For a "standard/recommended" cMP setup, you could use two methods of calculation to get the current draw:
- A rather exact one for every line involved, looking at the various measurements that have been made on P4 and P24 consumption. Here you have ~350mA @ 12V on P4 = 4.2Watt, and ~140mA @ 12V plus ~300mA @ 3.3V plus ~4200mA @ 5V on P24 = 1.7 + 1 + 21 Watt = 23.7Watt, or 27,9Watt in total. Once you power all that with 12V batteries (e.g. P24 through a picoPSU), you have a current draw of 27.9Watt / 12V = 2.3A
- In cics' currently recommended setup with parameters set as specified, he says "power consumption will be below 20Watt", so 20Watt / 12V = 1.7A
Now you have to consider the discharge characteristics of the batteries you intend to use. If you e.g. take Panasonics 7.2Ah 12V VRLA model (LC-R127R2P), it will provide a terminal voltage of ~12V for ~60mins / ~90mins at 2.3A / 1.7A . So in case of these batteries you could use 5 or 6 of them in parallel and be quite safe for 4-5hrs, plus reducing the overall internal resistance to acceptable levels.

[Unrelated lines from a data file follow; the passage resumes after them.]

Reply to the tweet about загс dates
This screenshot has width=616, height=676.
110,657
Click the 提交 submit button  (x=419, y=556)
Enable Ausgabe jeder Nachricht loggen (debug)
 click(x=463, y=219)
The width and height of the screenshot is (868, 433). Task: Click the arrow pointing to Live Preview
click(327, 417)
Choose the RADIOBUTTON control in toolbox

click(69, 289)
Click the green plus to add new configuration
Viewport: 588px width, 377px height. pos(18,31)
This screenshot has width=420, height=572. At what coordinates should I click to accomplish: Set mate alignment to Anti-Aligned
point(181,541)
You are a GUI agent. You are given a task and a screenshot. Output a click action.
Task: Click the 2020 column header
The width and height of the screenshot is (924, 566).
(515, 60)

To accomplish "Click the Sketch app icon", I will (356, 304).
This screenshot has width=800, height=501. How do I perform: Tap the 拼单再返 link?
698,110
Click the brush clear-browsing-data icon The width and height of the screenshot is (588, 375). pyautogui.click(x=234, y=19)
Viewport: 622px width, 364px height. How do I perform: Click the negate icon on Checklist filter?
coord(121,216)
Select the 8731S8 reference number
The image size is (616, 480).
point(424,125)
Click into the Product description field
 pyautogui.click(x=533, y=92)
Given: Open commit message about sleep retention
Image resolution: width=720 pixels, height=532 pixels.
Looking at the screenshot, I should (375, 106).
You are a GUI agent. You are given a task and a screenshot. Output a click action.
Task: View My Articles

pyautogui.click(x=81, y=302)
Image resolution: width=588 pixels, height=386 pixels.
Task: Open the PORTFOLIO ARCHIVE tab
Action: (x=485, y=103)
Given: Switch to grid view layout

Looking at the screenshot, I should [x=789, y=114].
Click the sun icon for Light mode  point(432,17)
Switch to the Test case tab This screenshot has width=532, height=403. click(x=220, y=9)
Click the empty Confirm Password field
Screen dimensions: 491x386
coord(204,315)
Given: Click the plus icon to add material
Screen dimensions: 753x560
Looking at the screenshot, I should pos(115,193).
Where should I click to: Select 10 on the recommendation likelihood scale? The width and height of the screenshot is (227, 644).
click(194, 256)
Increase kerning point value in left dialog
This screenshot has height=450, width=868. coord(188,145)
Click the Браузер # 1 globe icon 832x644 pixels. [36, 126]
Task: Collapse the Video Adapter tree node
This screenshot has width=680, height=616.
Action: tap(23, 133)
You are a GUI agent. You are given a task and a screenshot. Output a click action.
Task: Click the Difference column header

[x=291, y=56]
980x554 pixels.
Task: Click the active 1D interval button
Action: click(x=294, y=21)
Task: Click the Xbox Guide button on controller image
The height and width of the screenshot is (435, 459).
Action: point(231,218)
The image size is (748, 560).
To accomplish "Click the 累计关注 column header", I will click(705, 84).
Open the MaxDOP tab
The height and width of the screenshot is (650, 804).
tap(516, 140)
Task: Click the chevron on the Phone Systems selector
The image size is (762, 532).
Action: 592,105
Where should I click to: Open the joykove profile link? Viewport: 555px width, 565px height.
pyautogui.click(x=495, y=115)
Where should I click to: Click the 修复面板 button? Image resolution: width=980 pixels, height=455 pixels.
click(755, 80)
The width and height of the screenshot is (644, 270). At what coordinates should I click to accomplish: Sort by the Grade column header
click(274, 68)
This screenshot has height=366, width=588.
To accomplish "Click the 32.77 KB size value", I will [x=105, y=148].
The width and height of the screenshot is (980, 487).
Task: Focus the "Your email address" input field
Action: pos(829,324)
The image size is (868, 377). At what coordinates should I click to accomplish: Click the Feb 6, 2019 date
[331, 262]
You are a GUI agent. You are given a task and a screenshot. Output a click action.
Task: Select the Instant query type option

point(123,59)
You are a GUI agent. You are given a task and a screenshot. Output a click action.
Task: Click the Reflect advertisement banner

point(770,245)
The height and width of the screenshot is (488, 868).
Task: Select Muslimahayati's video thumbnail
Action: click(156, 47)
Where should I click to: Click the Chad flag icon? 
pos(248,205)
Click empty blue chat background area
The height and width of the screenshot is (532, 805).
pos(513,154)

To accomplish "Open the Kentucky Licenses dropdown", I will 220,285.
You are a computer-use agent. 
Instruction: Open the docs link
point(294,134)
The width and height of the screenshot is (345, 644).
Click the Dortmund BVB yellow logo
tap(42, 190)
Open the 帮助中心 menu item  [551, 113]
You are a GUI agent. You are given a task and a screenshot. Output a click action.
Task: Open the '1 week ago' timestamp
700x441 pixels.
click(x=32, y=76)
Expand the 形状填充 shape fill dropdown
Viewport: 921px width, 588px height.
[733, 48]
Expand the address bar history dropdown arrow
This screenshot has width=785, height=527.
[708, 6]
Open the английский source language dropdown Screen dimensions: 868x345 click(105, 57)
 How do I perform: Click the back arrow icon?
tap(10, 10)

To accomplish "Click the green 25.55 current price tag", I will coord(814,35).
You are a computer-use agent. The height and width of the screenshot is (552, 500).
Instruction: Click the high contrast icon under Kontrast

I myself tend to extreme solutions ;-) so I would recommend to use just 2 of Panasonics 28Ah 12V batteries (price ~100EUR, so still acceptable) - their terminal voltage falls below 12V at ~2A discharge current after ~600mins, so you're really safe plus you get a decent internal resistance - which I would strongly recommend to combine with proper capacitance following the batteries anyway!